- **Task item**: Search the data below for "will"; list each line that holds it.

[Stored data entries]

───

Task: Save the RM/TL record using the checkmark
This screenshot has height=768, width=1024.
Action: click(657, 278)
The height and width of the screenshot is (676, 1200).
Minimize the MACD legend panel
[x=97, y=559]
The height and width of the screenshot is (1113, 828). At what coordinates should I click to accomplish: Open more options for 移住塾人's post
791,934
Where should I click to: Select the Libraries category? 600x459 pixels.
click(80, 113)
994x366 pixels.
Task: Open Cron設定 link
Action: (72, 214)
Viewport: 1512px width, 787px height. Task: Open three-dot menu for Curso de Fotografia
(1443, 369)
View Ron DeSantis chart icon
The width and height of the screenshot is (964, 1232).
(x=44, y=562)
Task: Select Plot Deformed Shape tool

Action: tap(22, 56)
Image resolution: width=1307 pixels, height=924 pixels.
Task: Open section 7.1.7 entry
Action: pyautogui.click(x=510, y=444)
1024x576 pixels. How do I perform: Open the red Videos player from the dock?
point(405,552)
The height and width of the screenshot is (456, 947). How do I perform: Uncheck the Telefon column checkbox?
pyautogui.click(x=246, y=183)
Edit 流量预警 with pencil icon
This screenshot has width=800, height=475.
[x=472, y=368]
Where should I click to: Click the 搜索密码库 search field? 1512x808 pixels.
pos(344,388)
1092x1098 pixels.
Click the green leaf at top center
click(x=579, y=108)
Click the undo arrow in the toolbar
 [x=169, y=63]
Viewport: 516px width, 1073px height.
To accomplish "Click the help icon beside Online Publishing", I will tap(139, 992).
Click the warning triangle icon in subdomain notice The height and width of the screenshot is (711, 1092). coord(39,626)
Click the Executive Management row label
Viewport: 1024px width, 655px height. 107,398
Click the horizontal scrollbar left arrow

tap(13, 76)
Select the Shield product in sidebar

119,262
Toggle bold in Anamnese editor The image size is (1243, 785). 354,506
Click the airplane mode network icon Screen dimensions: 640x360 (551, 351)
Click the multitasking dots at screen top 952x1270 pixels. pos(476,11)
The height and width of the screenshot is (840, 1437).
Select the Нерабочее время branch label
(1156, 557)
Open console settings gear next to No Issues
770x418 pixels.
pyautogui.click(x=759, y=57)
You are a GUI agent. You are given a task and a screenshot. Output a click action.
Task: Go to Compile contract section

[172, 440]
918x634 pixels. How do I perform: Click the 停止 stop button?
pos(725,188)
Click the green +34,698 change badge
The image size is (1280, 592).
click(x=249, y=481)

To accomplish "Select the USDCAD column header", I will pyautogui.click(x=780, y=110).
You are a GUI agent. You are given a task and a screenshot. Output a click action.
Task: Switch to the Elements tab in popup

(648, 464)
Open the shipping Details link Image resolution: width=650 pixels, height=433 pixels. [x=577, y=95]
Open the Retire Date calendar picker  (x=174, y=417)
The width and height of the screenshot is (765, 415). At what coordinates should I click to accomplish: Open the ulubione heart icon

───

- **Worked solution**:
To accomplish "Click the help icon beside Online Publishing", I will tap(139, 992).
To accomplish "Select the USDCAD column header", I will pyautogui.click(x=780, y=110).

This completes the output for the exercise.